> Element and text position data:

"""

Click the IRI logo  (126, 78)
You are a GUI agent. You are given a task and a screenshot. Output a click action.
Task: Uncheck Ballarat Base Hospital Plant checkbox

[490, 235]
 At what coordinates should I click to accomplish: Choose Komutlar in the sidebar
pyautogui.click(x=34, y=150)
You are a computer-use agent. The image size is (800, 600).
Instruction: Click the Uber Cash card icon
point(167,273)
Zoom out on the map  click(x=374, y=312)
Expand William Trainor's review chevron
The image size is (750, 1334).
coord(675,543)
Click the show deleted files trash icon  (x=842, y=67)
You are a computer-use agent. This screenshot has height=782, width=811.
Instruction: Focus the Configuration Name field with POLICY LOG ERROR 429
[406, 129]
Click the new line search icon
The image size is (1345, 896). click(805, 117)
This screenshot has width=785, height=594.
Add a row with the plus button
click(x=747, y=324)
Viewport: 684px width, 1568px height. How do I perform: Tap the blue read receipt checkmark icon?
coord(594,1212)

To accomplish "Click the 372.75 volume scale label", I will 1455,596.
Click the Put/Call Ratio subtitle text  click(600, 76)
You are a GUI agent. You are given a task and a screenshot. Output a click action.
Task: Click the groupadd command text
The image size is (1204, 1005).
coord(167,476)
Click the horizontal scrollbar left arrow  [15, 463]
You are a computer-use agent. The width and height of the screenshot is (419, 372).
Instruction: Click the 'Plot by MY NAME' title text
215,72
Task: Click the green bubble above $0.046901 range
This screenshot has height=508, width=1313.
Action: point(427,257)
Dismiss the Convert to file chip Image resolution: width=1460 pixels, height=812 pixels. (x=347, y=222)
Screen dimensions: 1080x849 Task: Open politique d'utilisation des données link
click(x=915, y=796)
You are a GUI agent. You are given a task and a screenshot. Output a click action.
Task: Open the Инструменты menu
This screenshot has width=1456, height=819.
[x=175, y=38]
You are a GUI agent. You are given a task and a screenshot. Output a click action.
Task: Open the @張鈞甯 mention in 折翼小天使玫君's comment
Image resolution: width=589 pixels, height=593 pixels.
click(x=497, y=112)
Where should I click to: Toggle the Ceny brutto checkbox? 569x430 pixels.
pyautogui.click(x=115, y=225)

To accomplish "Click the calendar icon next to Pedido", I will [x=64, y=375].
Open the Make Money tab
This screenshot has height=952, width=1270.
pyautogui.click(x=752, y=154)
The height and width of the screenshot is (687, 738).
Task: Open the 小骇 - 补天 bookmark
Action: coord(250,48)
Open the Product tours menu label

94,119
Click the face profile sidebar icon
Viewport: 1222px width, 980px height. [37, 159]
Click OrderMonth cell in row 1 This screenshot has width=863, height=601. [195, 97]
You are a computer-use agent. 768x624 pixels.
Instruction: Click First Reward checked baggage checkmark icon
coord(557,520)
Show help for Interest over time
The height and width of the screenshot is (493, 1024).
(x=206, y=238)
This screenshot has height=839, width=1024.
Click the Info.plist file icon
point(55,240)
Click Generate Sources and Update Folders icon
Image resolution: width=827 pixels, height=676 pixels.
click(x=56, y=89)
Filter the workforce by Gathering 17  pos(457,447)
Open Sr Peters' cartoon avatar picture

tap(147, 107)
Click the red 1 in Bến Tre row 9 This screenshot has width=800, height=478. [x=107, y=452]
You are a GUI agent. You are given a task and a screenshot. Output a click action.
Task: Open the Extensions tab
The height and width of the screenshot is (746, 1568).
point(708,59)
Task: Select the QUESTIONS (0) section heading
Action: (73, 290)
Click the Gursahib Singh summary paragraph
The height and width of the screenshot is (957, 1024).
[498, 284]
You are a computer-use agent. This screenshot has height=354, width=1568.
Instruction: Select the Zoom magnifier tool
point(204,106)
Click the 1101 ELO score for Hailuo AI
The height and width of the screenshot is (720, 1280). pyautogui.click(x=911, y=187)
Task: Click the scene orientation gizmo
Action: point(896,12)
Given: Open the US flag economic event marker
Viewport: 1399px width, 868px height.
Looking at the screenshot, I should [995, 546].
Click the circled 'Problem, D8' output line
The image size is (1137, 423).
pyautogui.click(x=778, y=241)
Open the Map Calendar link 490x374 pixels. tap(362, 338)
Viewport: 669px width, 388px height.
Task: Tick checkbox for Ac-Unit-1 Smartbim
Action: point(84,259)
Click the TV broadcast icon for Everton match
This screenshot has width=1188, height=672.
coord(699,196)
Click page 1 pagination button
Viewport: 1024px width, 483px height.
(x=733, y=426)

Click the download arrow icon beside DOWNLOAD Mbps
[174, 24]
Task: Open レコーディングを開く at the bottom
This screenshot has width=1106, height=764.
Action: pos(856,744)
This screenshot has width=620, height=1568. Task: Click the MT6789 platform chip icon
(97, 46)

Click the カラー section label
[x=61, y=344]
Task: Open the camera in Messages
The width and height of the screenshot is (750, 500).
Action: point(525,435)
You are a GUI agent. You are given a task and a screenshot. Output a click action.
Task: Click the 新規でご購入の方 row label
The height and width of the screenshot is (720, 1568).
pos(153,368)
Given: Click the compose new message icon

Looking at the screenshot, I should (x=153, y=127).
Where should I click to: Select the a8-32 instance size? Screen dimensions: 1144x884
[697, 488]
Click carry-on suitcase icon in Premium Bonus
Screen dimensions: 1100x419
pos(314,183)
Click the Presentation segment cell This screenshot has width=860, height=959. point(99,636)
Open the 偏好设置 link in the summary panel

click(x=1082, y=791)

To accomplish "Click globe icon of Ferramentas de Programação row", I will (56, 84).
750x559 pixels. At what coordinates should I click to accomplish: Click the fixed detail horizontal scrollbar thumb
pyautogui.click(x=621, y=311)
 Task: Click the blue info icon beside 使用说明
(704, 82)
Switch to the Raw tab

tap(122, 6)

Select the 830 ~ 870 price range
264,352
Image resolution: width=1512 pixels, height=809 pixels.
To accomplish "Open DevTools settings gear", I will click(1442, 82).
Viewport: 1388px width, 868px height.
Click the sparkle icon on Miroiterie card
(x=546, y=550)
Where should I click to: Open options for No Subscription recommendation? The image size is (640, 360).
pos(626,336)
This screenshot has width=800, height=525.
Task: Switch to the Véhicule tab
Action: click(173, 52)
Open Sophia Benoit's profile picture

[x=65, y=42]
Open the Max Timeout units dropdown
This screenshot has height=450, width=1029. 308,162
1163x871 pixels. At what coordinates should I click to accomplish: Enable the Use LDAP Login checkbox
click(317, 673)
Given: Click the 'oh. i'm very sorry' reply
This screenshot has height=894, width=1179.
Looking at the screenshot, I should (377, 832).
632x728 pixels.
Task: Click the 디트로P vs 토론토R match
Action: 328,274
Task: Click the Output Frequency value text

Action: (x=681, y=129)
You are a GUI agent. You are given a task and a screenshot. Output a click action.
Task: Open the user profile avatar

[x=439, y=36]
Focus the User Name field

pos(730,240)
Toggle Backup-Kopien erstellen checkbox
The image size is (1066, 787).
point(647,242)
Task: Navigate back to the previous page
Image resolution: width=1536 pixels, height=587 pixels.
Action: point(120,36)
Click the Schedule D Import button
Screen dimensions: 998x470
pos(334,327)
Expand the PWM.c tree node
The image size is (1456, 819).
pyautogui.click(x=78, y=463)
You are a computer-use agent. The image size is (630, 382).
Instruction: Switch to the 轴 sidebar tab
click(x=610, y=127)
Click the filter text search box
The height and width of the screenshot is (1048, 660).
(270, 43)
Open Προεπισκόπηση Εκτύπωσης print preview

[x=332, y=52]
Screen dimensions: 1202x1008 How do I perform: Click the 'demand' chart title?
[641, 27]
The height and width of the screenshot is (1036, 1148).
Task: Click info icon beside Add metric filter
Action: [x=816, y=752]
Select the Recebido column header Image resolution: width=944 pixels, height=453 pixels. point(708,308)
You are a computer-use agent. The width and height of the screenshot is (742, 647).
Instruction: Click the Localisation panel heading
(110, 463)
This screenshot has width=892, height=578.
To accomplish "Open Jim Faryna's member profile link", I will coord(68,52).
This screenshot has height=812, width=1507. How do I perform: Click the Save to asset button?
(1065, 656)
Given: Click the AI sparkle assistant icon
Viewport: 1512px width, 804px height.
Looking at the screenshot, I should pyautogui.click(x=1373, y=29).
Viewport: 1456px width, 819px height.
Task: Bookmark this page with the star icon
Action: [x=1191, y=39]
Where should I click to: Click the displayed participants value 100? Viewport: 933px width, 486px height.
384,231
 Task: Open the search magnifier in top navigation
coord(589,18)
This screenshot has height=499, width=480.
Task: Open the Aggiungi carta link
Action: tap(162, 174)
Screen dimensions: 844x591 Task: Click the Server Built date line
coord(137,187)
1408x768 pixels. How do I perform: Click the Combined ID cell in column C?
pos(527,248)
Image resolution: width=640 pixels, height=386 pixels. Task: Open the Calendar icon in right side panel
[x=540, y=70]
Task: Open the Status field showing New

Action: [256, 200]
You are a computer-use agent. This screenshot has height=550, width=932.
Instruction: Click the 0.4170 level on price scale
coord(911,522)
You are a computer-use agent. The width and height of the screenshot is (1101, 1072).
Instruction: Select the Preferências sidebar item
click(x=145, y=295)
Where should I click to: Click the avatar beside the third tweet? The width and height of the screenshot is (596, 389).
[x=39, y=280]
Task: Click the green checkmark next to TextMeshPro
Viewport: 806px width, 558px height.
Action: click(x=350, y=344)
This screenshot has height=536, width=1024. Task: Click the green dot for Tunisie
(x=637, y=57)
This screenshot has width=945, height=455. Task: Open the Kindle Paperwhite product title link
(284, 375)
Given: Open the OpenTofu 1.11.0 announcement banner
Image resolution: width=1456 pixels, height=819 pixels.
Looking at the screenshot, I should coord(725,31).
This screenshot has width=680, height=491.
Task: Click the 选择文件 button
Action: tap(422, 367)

"""

Tally the lines in the material above that contain the string "match", treating uppercase and lowercase letters as different. Give only the number.

2